Volume of subcutaneous B16 melanoma tumors transfected with a murine homologue of EGFRvIII, msEGFRvIII, in C57BL/6J mice treated with anti-EGFRvIII mouse MAb Y10, (IgG_2a) and L8A4 (IgG₁). Mice were treated i.p. on day 0 with 500 μg of anti-EGFRvIII MAbs or isotype matched control MAbs, followed by 200 μg of MAb every other day thereafter for 20 days. Treatment with isotype control MAbs failed to inhibit tumor growth. Mice treated with L8A4 remained tumor free until treatment was stopped and the tumors then grew at a rate equal to untreated tumors. Mice treated with Y10 were protected from tumor growth even after MAb therapy was stopped.

Figure 3

Lysis of the human GBM cell line U87MG EGFR by EGFRvIII-specific MAb Y10 in the presence or absence of human macrophages.

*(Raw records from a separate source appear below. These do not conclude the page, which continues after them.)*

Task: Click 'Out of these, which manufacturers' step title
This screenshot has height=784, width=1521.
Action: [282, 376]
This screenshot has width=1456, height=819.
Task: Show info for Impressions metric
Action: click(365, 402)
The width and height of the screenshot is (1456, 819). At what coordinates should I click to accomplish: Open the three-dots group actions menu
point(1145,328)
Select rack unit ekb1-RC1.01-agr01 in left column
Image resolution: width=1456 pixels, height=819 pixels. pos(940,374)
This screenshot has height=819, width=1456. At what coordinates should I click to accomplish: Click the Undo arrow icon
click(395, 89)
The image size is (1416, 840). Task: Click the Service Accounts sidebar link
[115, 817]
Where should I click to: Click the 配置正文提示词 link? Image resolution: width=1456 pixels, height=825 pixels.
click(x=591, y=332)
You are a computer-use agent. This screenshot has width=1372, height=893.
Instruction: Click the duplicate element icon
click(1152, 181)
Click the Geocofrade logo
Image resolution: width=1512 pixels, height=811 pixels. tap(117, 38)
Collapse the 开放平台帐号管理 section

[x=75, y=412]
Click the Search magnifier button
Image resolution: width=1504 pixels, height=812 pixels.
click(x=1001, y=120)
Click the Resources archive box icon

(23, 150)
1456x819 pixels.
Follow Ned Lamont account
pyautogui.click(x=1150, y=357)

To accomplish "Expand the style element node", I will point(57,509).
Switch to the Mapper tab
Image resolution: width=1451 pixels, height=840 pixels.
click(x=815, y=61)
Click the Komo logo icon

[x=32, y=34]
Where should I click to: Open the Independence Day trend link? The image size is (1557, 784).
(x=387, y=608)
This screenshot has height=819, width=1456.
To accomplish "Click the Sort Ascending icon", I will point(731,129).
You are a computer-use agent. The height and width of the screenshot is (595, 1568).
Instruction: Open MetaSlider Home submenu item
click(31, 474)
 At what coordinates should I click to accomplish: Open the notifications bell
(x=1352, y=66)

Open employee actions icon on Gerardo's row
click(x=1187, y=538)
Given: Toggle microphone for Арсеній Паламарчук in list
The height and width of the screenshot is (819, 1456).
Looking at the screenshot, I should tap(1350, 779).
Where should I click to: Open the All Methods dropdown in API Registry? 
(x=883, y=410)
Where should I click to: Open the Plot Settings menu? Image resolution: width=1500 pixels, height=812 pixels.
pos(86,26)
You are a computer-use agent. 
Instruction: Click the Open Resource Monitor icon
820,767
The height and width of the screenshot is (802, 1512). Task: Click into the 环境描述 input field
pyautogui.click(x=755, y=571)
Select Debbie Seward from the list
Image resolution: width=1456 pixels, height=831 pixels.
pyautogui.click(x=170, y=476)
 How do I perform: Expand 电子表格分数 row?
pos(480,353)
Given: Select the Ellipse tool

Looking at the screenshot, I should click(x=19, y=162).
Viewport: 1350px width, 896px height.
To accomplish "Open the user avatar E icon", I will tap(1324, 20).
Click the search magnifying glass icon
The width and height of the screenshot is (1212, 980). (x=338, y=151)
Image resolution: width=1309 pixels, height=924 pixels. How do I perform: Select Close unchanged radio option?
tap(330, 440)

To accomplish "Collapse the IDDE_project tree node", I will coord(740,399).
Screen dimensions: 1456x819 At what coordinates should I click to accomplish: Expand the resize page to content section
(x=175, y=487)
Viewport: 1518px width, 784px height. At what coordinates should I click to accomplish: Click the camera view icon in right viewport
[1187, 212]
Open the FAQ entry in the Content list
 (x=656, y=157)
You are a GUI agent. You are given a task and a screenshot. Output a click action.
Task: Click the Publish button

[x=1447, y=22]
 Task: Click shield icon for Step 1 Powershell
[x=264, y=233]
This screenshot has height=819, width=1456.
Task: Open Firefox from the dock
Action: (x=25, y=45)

U87MG EGFR is a human GBM cell line transfected to express human EGFRvIII. Y10 is a murine IgG_2a MAb that specifically recognizes EGFRvIII. Rabbit anti-EGFRvIII is a polyclonal affinity purified antiserum that specifically recognizes EGFRvIII and does not cross react with wild type EGFR. M221 is an isotype-matched control murine MAb and the rabbit control antibody is an affinity purified rabbit polyclonal antibody to an unrelated antigen. EGFRvIII specific antibodies were incubated for 72 hours with ³H thymidine labeled target cells with and without human macrophages. Antibodies were used at a concentration of 0.1 mg/mL and the macrophages were at an effector to target ratio of 100:1. Y10 produced a significantly greater lysis than M22.1 (P=0.0002).